Exercise instructions
The line containing "Screen dimensions: 1580x723" and every line after it, through the end of the records below, are to be reproduced exactly, with the pictures left out.

Listed entries

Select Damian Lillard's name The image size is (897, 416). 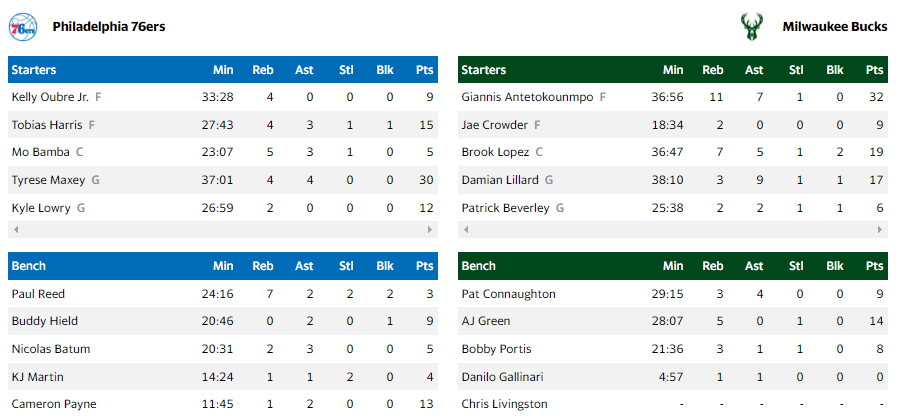coord(500,180)

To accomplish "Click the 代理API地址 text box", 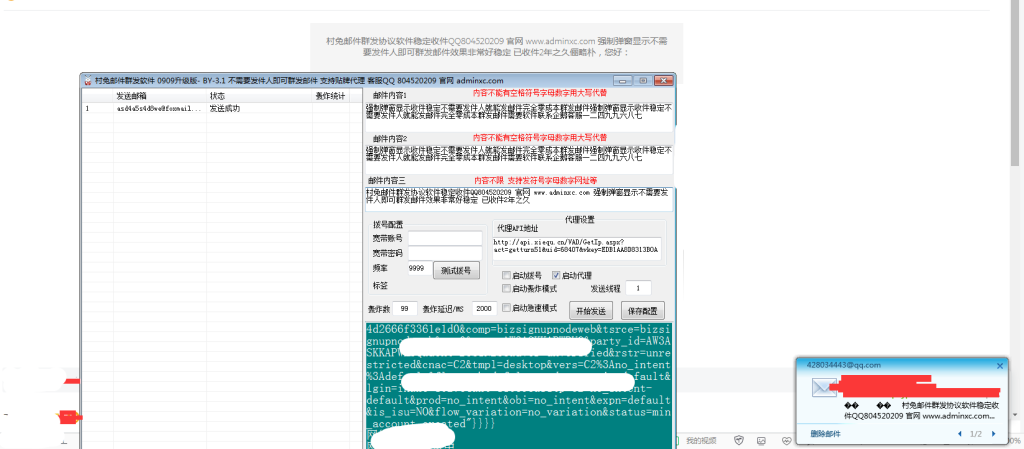I will pyautogui.click(x=575, y=247).
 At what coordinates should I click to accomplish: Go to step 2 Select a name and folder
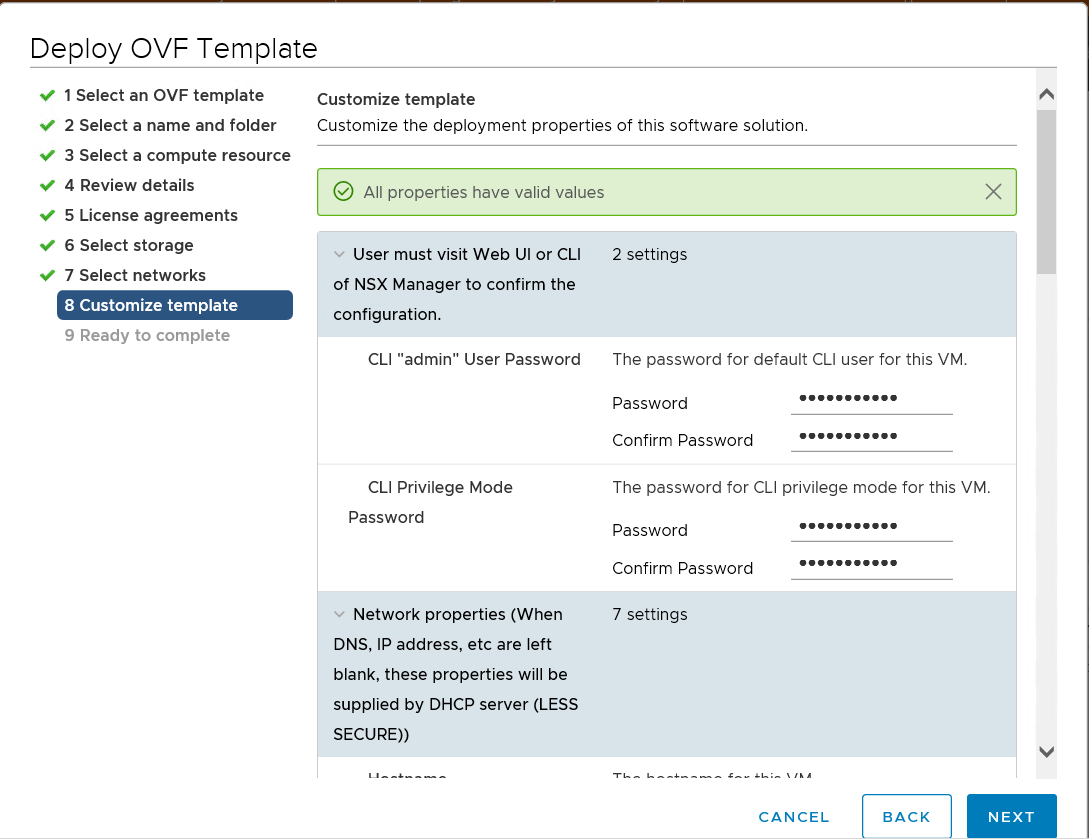tap(170, 126)
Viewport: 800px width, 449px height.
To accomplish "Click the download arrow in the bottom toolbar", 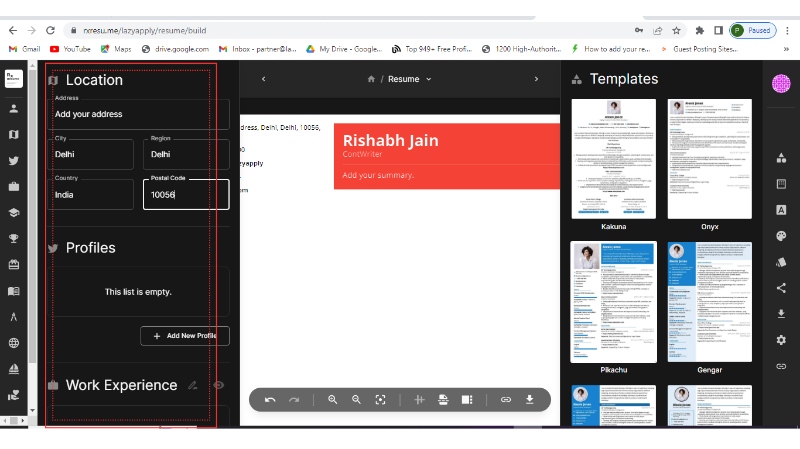I will 529,400.
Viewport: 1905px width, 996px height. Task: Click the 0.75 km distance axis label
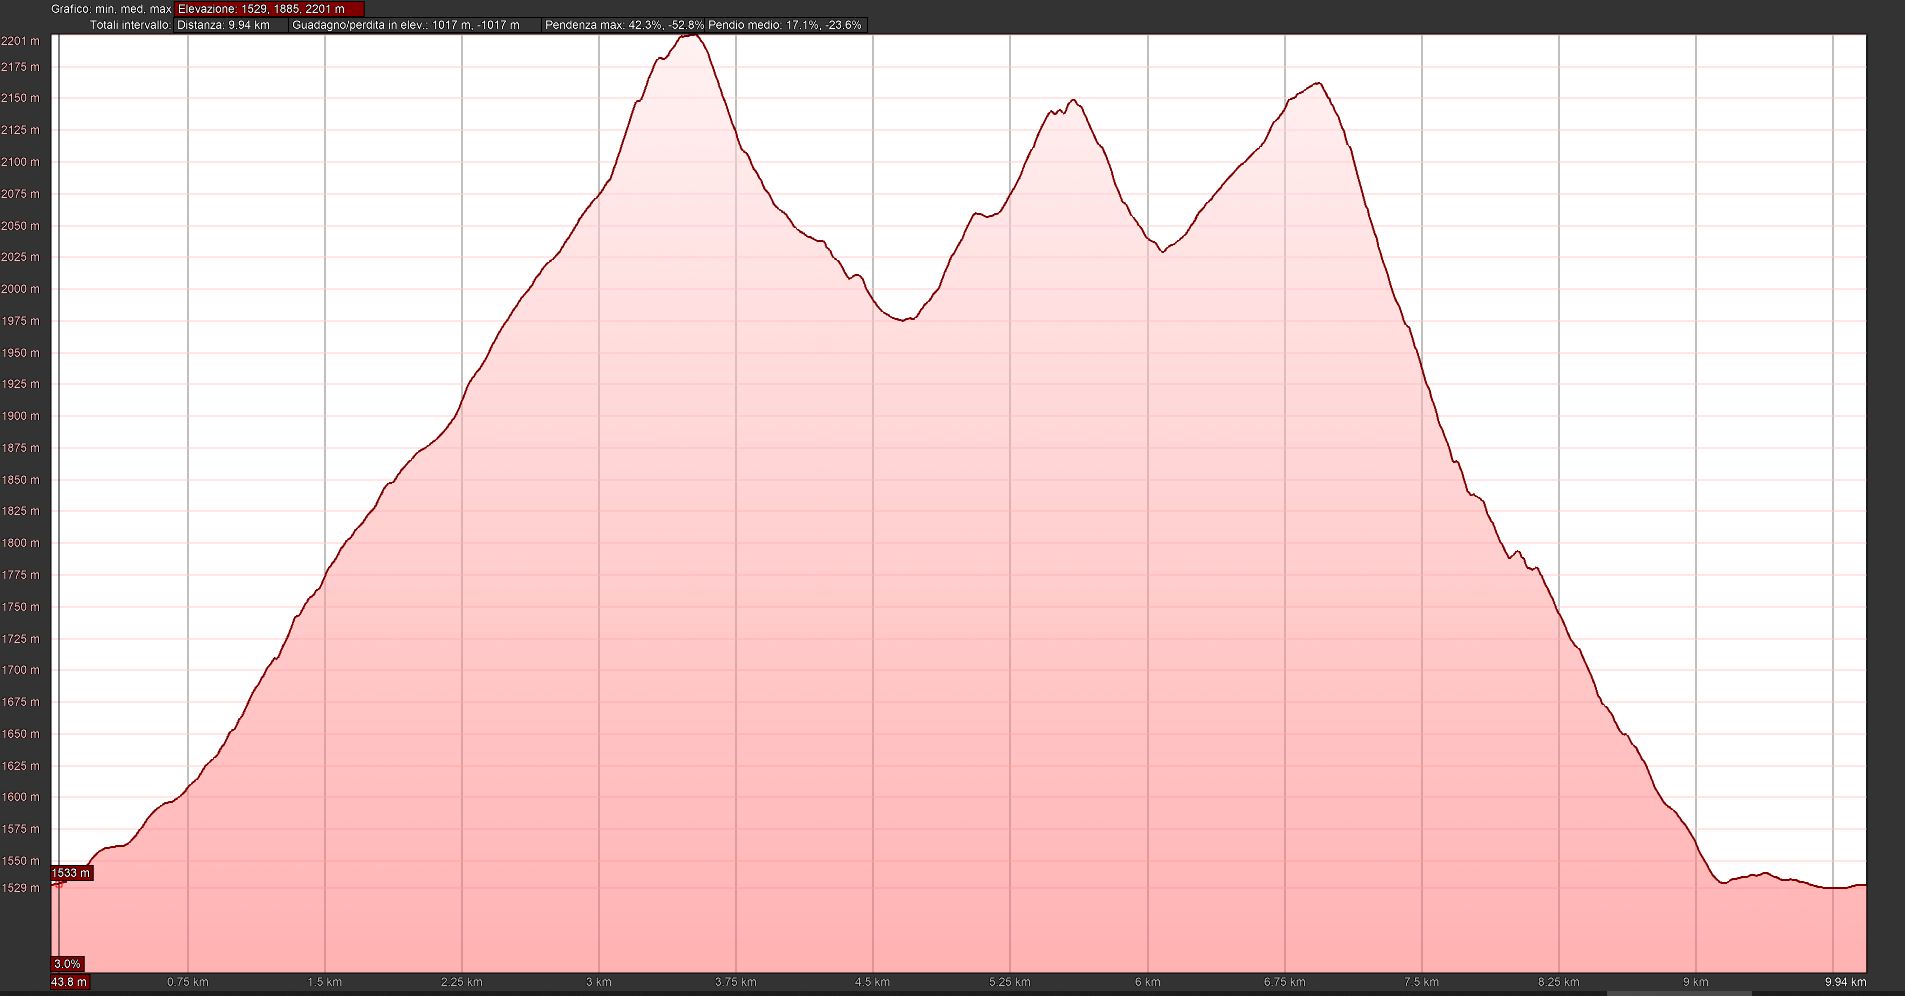tap(187, 982)
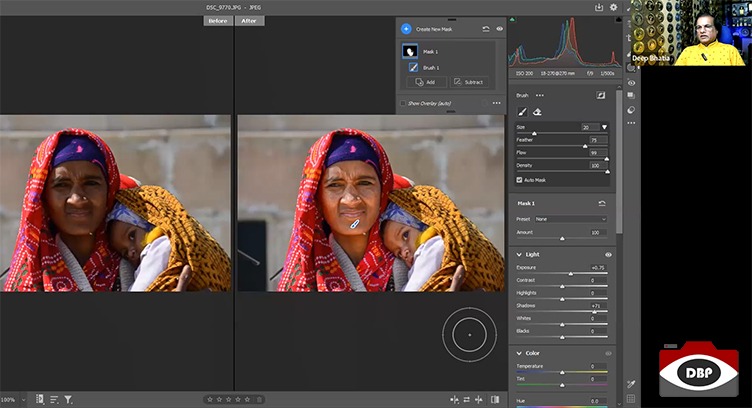752x408 pixels.
Task: Click the save image download icon
Action: [x=598, y=7]
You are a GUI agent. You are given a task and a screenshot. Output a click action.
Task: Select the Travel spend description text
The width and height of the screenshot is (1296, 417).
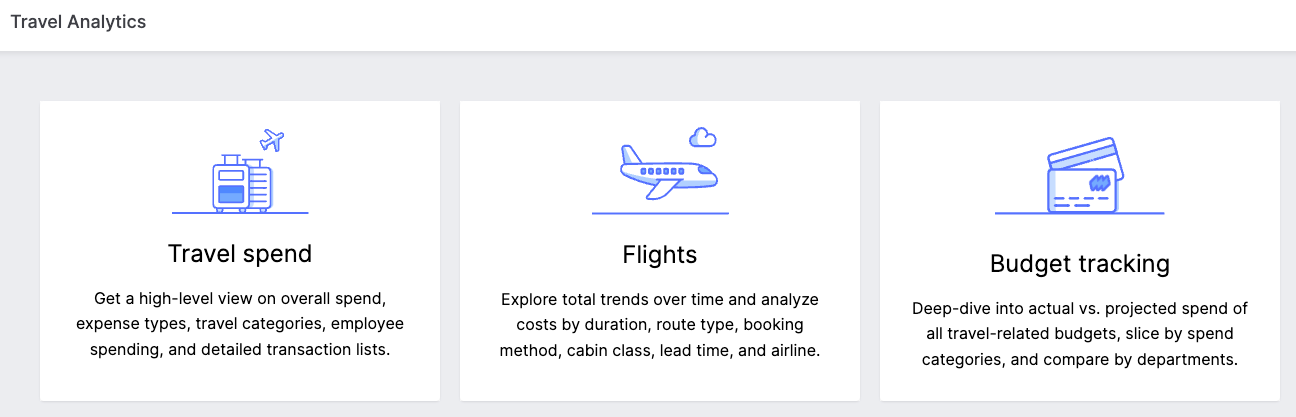point(240,324)
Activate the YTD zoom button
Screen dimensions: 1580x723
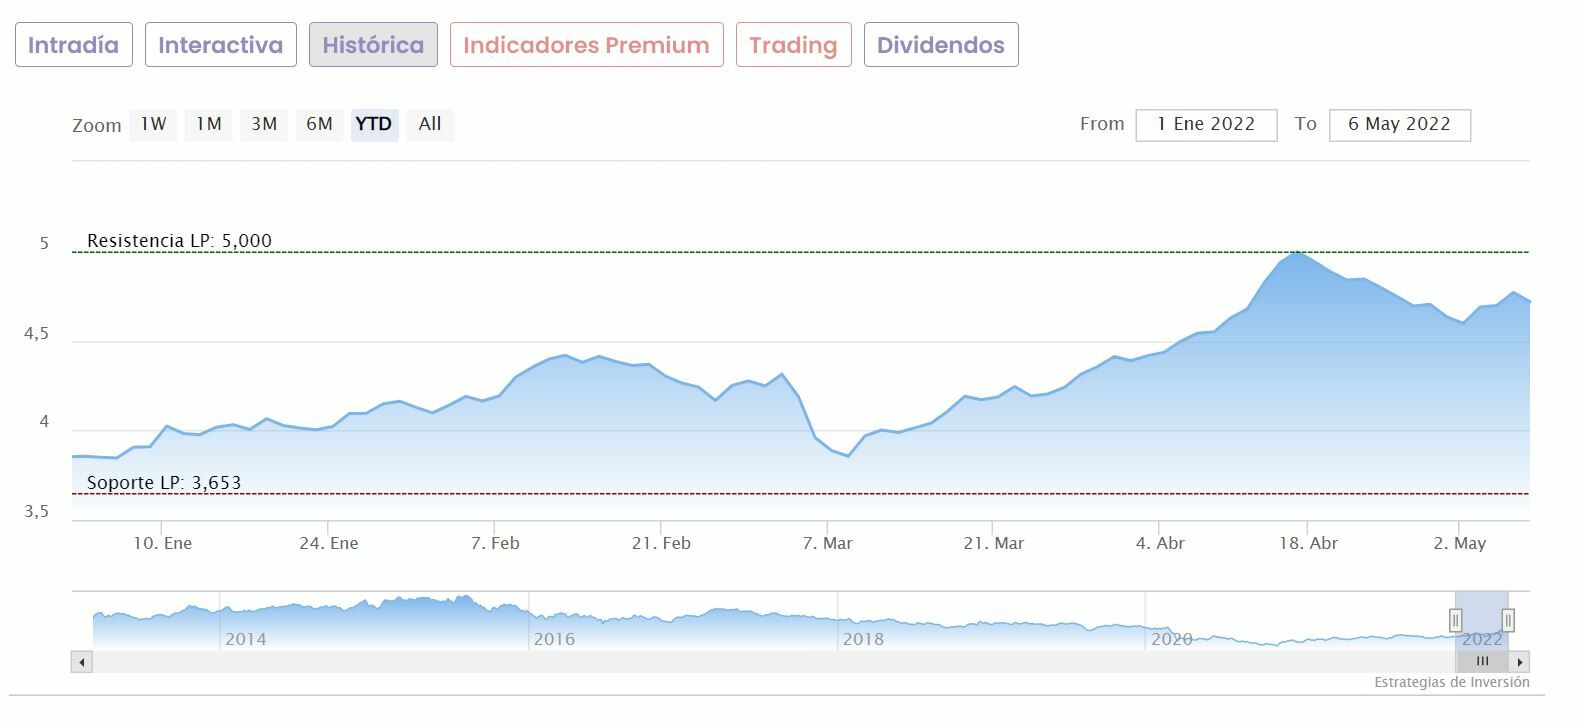[374, 124]
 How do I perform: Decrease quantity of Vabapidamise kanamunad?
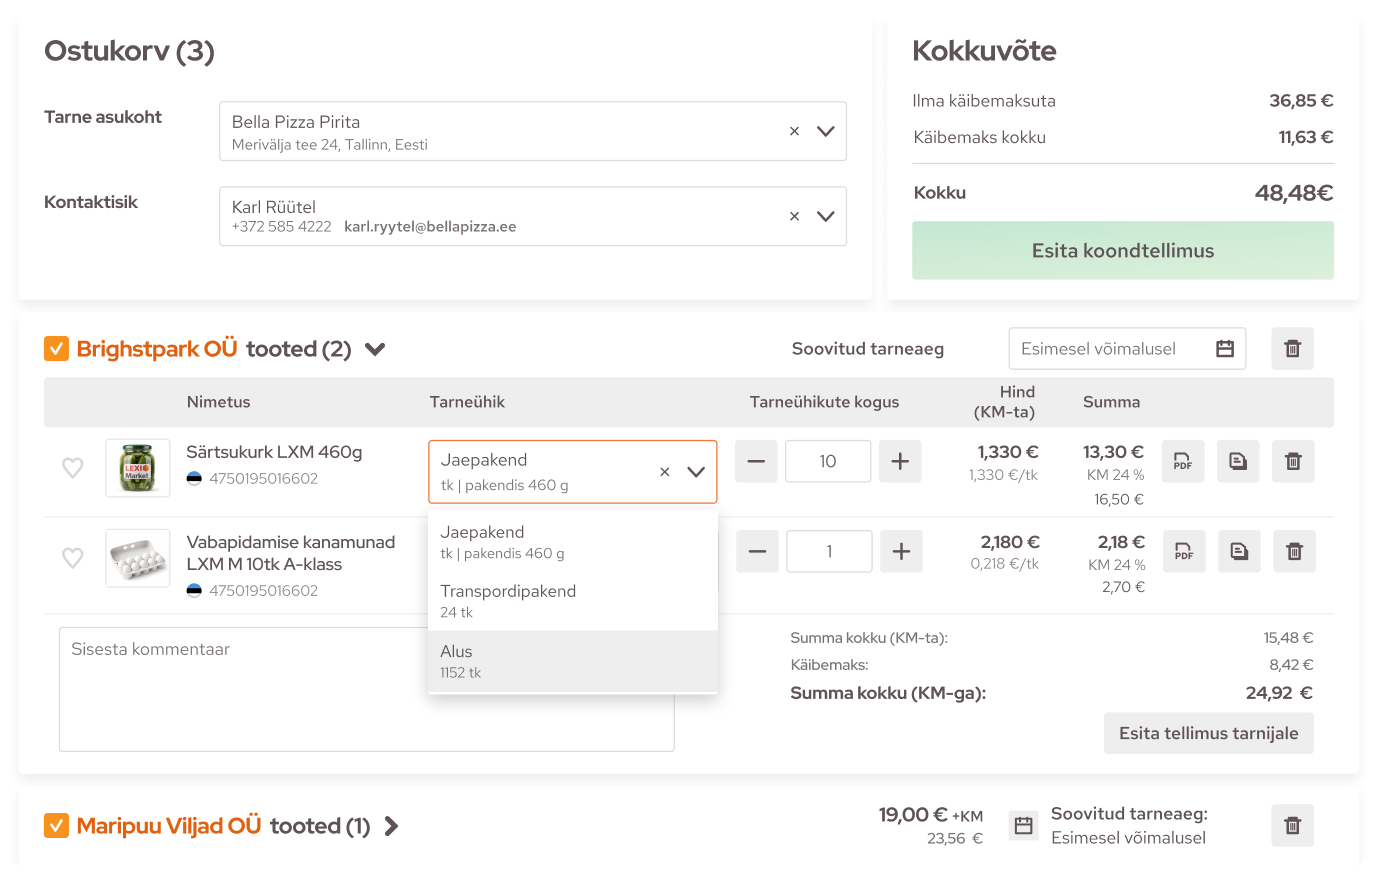coord(757,552)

Output of the task
Screen dimensions: 1580x723
[374, 124]
 How do I perform: Decrease quantity of Vabapidamise kanamunad?
coord(757,552)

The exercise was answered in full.